Gros Morne is a World Heritage site because of its geology and its natural beauty. Now, I'm not totally down with rocks myself, but Gros Morne has some of the oldest, most exposed, and best examples of ancient earth formations in the world. In fact, the rocks here helped confirm the science of plate tectonics, since this is the spot where continents collided and split apart thousands of millions of years ago. To be exact.

Even if you aren't into rocks, you'll be able to appreciate the stark contrast between the Tablelands -- the uplifted floor of an ancient ocean -- and the surrounding fir-clad mountainsides. The Tablelands look like high desert in Utah. Nothing grows there except scrubby bush and Newfoundland's provincial flower -- the carnivorous pitcher plant.

Rocks that were spewed from the Earth's mantle litter the place. They look like this.

OK, so the place has rocks. But it also has food -- fresh, local, and served up in no-nonsense style. Some items you won't find anywhere else (bakeapple and cod cheeks) and some you may not be able to pronounce. Touton, for example, is fried bread that you dip in molasses. Newfies pronounce it TOW-tin.

Don't go expecting someone to allow you to sniff the cork or see if the wine has legs. Don't go expecting silver and china. Those accoutrements may exist somewhere in Newfoundland, but when I dined in Woody Point, the town was under a "boil order," and you couldn't even get a glass of tap water.

The haddock, however, was superb.

Likewise, don't go looking for rugged, snowcapped mountains with rushing glacier-fed streams. Landscapes here are spectacular in an eerie, otherworldly way. They are also vast and pristine.

As you drive north along the Viking Trail, you will have the ocean to your left and the Long Range Mountains to your right. The mountains are rounded, misty lumps. The ocean can be bright, dancing blue, or it can be surly gray. You will drive through towns with names like River of Ponds and Deadman's Cove. Nothing is gussied up for the tourist.
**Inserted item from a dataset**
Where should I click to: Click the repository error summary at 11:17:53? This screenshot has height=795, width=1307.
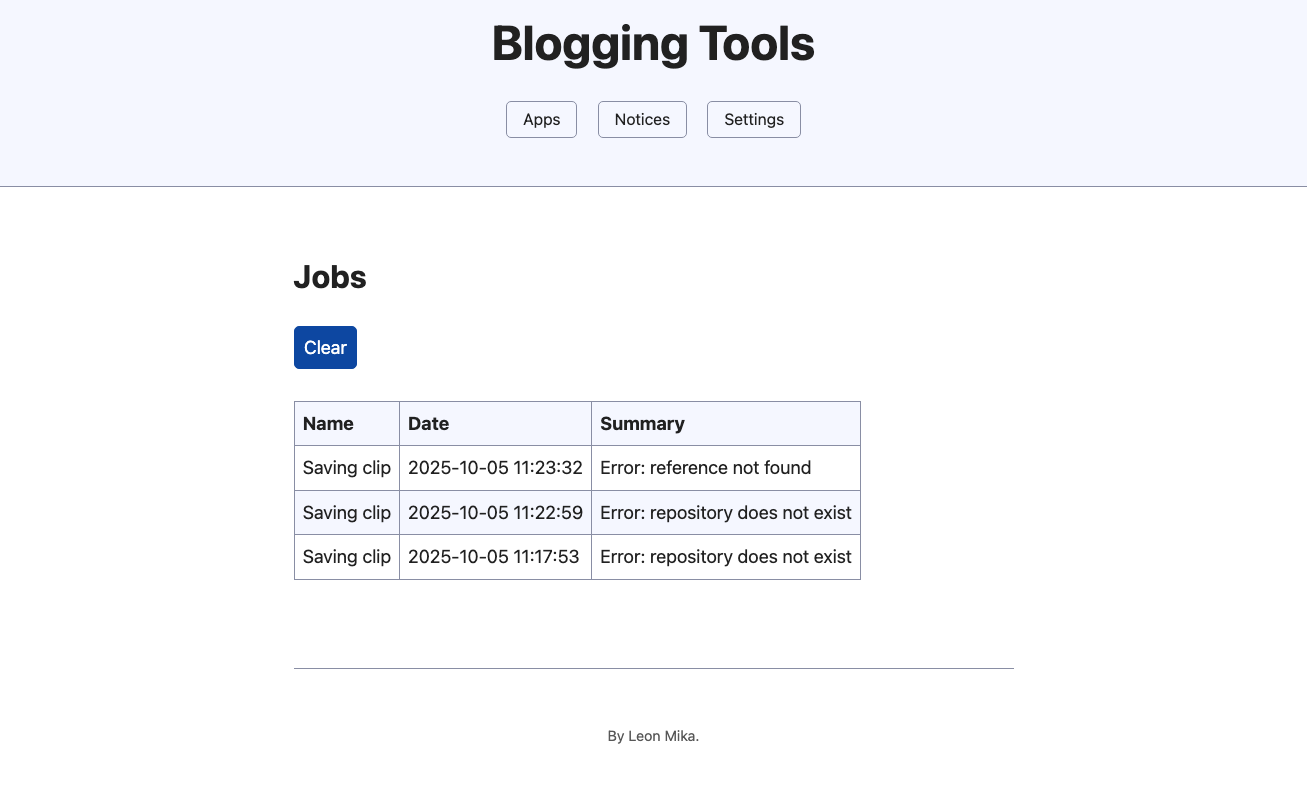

This is hardscrabble life, and you will see that in the weathered faces and in the "ditch gardens" along the road and in the piles of firewood in various stages of readiness for winter.

Remote and strange as this part of the world is, it has been inhabited for a long time. When you finally reach the tip of the Great Northern Peninsula, where icebergs float by every spring and whales play in the coves and bays throughout the summer, you will have reached, not only the end of the land, but also the second UNESCO site -- the only authenticated landing site of the Vikings in North America.

This is L'anse aux Meadows. Five-hundred years before Columbus, several expeditions of the hardy Norse set up camp in this odd and desolate place to refresh, retool, and repair their boats. They built snug sod structures, smelted iron, repaired sails -- and moved on, kindly leaving behind their stone spindles and their cloak pins for us to dig up 1,000 years later.

The actual Norse dwellings are little more than lumps in the earth, but Parks Canada has done a phenomenal job recreating life at that time. And often, the guides who lead tourists around the site come from generations of equally hardy Newfoundlanders, who still live at the end of the world.

Clayton Colbourne, our interpreter, played on those mounds as a child. There were 100 people living in L'anse aux Meadows then. Now there are 25. "It's only a matter of time before this community ceases to exist," he said.

Such is life on this windblown marsh where the snow can drift to 30 feet.

It was late August, and rain was falling almost every day. Wind sweeps across the northern tip of the peninsula. Unless you have marsh and salt water in your veins, it's time to leave. It took me three days to return to Port aux Basques to catch the ferry. I had been in Newfoundland for a month.

I watched the mist-shrouded land disappear, and I was as sorry as I have ever been to leave a place.